Mon voisin ouvre les pans et m’invite à me cacher sous le kimono, qu’il referme sur moi.
– Auriez-vous une idée d’où se trouve mon épouse ?
– Votre charmante épouse n’est pas dans votre chambre ?
– Hélas, non… elle a dû sortir pour faire quelques courses, je vais l’attendre dans le salon…
– Vous faites bien, de mon côté, je vais laisser la porte de la chambre ouverte au cas où vous ne la verriez pas arriver…
– Vous êtes bien aimable !
– Mais non, mais non… entre voisins, il est normal de s’entraider…
J’adore quand ils se parlent ainsi, quand leur voix sonne aussi faux que celle des mauvais acteurs de nanards ! Je leur ai dit, un jour qu’on regardait je ne sais quel navet, depuis ils en jouent pour notre plus grand plaisir.
À l’abri du kimono, blottie contre son corps, mes lèvres baisant légèrement son épaule, je caresse plus que ne branle la grosse pine de notre voisin. Je sens les frissons parcourir sa peau. Ses mains courent sur la mienne au-dessus du tissu soyeux.
– Que signifie ce sourire, mon ange ?
– J’aime l’aisance avec laquelle je jouis quand je suis entre vos bras… Je me sens comme…
– Comme ?
– Vous allez vous moquer de moi.
– Pourquoi le ferais-je ?
– Quand vous me touchez, quand vous m’embrassez, quand nous faisons l’amour, je suis un Stradivarius entre les mains d’un virtuose et j’aime ça…
– Oh, mon ange ! Mon ange… mon ange…
Son baiser est émouvant, sincère comme un premier amour.
– Aimez-vous le contact du tissu sur votre peau ?

Sans attendre sa réponse, j’en ceins son sexe et le branle lentement, pour qu’il prenne le temps d’apprécier toutes les nuances que j’y mets. J’aime les mots tendres qu’il me murmure à l’oreille, tout comme j’aime sentir ses grosses couilles frôler ma hanche. D’un geste habile, il écarte le kimono, de telle façon que mon corps nu peut être vu par mon mari. Enfin, enfin seulement, sa main se faufile entre mes cuisses.
– Votre chatte dégouline encore du plaisir de votre époux, mon ange, et de celui que vous avez pris avec lui !
– Dois-je faire une petite toilette ?
– Surtout pas ! Savoir qu’après avoir déjà tellement joui, vous avez envie de moi… vous ne mesurez pas à quel point j’en suis honoré… J’ai espéré pendant des années être le héros d’une telle histoire d’amour et quand j’ai cessé d’y croire, nous nous sommes trouvés… Voyez comme votre époux est heureux de me regarder vous faire jouir, regardez comme il est heureux de vous voir ainsi !

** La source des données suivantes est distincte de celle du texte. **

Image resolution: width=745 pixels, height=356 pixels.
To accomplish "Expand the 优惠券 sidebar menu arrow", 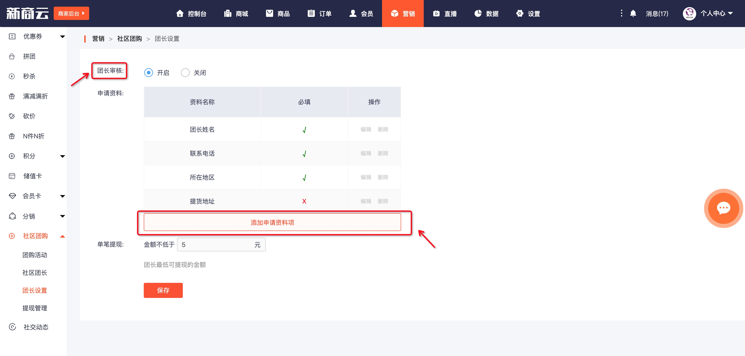I will [62, 37].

Ma main se resserre sur son sexe, ses mouvements s’accélèrent, mon autre main soupèse, flatte ses grosses couilles, je veux qu’il remarque la douceur qu’apporte le tissu à mes caresses. Il sourit. Bien sûr qu’il la sent, bien sûr qu’il l’apprécie, mais si je montre autant d’ardeur que d’habileté, il ne va pas tarder à jouir. Est-ce là le but recherché ? Je lui souris en retour.
J’insiste. Inlassablement, je lui pose les mêmes questions, ivre de mes mots, ivre de mes sensations, ivre du regard que mon mari pose sur nous, ivre de la voix frémissante de cet homme que je branle et qui me caresse si bien. Il finit par me prendre au mot, y a-t-il une différence entre mes caresses avec ou sans tissu ? « Je vous laisse juge, mon ange ! » Il prend un pan du kimono et veut s’en servir pour me caresser. Je sursaute.
– Non !
– Et pourquoi donc ?
– Vous allez salir votre kimono…
– Le salir ?
– Vous l’avez vous-même constaté, ma chatte dégouline encore !

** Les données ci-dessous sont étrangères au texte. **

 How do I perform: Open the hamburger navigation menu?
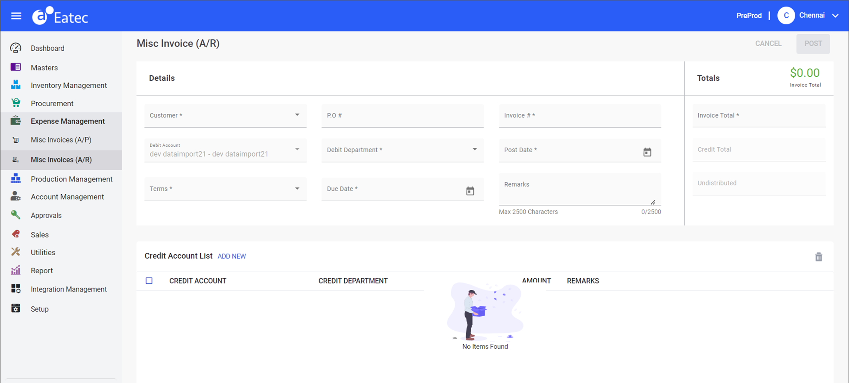coord(16,16)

– Mais, mon ange, ce n’est pas de la saleté, c’est de l’amour, rien que de…
– Ooohh… ooohh…
Ses mots, la précision de ses caresses, la douceur du tissu soyeux m’emportent dans un tourbillon de plaisir. Je jouis sans rien retenir, ni mes cris, ni mes frissons, je vacille, je sens que mes joues se gonflent comme la gorge d’un crapaud, mes yeux se révulsent comme s’ils cherchaient à visualiser cet orgasme directement dans mes tripes. Je m’envole loin de ce monde et du temps, emportant avec moi mon merveilleux amant que je ne cesse de branler, comme si nos vies en dépendaient. Il jouit dans un râle sublime. Nous nous écroulons sur le plancher. Nos bouches se cherchent. Nos bouches se trouvent. Nos mains glissent sur nos corps, légères, aimantes.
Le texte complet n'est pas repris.